Stored items:
__________
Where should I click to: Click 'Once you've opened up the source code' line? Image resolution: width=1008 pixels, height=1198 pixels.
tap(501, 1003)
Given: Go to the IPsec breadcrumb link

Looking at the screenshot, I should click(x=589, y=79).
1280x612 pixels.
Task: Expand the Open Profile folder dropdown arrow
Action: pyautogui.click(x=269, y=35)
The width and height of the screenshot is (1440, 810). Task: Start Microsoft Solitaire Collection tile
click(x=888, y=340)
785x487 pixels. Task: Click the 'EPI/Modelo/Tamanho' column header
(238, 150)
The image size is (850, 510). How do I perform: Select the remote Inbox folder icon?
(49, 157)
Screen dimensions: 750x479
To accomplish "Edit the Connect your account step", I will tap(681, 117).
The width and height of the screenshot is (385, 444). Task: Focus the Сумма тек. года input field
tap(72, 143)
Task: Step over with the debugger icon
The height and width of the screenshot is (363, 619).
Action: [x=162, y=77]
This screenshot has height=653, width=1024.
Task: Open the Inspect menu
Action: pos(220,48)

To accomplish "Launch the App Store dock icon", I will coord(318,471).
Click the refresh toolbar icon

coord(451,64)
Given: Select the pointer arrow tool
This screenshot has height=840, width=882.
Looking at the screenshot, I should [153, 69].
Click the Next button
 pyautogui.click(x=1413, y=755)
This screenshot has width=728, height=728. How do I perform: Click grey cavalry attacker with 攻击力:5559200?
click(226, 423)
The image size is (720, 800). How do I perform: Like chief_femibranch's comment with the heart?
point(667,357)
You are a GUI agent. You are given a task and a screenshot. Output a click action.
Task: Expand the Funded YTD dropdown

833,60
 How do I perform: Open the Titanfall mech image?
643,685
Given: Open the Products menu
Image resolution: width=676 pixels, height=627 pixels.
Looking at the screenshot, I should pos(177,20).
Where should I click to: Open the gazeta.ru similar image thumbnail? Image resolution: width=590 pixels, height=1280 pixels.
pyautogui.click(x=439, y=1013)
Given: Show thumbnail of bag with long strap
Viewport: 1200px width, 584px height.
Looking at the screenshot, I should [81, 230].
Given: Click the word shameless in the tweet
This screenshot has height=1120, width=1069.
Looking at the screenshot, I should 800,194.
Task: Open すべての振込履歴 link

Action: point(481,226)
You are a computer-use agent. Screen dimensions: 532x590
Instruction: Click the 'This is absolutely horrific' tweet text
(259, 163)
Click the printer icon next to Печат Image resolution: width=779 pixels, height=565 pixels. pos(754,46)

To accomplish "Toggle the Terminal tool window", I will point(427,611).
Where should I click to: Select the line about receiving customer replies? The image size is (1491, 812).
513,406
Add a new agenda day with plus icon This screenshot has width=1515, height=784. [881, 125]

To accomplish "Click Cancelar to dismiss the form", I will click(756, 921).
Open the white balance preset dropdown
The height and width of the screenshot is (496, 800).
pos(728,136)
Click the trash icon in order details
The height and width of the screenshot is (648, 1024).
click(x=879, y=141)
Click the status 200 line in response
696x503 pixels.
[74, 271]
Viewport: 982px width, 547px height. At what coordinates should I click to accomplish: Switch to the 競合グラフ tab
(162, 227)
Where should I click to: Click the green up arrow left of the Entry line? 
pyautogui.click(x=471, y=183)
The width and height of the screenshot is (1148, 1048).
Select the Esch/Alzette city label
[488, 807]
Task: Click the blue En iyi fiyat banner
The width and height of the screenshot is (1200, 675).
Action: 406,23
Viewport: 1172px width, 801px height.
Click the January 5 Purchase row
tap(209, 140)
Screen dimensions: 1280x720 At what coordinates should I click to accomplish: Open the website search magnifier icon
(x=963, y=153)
__________
Find and copy every line in the entries above where the string "agent" occurs.

You are a GUI agent. You are given a task and a screenshot. Output a click action.
You are a computer-use agent. Screen dimensions: 532x590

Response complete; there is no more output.